The peak of the meteor shower falls between Aug. 11 and Aug. 14 when an average of one shooting star per minute will light up the sky, according to the New York Times.
In the Chicago area, the meteors shower will be most dense about an hour after sunset on Wednesday until about 4 a.m. Thursday, according to Larry Ciupik, an astronomer at the Adler Planetarium. The night sky is forecast to be clear, so viewers could have the chance to see hundreds of meteors that night.
The meteors come via the Comet Swift-Tuttle, a grouping of dust grains that circle the sun every 133 years and get their name from the ancient Greek hero who slayed Medusa.
Although the meteors will be zipping by the earth, Ciupik says there's no need to worry about a meteor impact. They are tiny particles about the size of a grain of sand, and most of them will disintegrate by the time they reach the earth.
City lights may make it more difficult to see the meteor shower, so it may be better to head to the suburbs, or at least a beach, a park or an empty lot with a clear view of the sky. The meteor shower will last all night, Ciupik says, so don't expect it all to happen in a short burst, like a fireworks show.

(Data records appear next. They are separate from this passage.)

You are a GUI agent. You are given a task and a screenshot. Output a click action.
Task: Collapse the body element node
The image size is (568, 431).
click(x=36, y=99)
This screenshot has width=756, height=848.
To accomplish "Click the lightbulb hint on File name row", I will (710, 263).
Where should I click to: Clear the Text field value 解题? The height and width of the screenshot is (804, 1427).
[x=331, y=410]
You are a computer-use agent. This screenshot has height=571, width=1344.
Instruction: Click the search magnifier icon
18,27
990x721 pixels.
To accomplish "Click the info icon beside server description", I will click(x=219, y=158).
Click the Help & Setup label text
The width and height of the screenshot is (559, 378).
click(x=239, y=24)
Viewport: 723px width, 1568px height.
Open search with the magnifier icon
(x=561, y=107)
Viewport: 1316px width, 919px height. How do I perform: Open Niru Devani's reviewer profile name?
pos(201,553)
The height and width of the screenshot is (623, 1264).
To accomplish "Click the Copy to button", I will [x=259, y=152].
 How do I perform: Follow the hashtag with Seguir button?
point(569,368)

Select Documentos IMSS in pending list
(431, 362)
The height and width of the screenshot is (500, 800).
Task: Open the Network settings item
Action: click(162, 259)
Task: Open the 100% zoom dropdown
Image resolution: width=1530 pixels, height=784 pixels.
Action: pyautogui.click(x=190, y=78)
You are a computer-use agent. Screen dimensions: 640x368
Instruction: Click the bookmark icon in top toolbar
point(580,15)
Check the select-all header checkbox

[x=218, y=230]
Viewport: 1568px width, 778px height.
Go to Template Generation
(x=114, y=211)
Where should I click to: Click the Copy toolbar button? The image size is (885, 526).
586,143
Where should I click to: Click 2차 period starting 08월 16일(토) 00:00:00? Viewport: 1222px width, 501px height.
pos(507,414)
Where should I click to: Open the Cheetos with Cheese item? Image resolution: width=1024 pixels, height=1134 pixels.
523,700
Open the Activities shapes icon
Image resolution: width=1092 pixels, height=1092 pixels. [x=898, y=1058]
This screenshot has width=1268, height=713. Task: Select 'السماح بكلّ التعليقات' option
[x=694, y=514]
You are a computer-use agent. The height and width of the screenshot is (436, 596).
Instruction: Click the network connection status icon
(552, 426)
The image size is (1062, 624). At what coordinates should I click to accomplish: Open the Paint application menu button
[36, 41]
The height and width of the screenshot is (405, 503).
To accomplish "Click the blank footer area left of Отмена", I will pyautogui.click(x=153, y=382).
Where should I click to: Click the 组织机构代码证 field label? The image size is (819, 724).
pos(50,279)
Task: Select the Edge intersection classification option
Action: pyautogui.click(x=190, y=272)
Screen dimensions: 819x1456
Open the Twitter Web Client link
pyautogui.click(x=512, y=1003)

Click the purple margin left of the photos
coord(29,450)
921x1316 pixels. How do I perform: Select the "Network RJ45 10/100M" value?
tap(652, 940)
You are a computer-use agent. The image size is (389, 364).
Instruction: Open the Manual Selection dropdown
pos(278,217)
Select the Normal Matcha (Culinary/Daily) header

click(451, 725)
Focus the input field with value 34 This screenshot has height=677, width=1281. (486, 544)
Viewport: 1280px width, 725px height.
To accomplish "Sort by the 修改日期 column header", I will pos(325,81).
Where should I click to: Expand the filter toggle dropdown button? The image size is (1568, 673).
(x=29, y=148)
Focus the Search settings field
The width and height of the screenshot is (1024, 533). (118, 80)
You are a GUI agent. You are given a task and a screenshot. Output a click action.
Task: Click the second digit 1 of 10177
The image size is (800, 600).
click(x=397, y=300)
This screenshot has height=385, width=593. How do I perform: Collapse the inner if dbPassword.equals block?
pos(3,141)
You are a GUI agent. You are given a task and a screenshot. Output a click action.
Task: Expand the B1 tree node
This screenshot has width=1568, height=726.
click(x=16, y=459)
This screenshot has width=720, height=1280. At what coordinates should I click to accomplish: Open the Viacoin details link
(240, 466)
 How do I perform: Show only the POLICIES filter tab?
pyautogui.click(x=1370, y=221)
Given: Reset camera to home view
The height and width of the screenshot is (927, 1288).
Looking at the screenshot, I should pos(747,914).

"You don't need a telescope or binoculars or anything, all you have to do is lay back, make sure you have insect repellent and dress warmly enough to stay out there all night," Ciupik said.
The Adler Planetarium will host a meteor shower viewing party in Cantigny Park in Wheaton on Wednesday beginning at 6 p.m. Guests can stargaze and enjoy live music, a scavenger hunt for kids, hands-on science activities and presentations from an Adler astronomer. Telescopes will also be provided for enhanced viewing.
Advance sales end at midnight on Tuesday at midnight, but guests can purchase tickets at the park on the day of the event for a few extra dollars.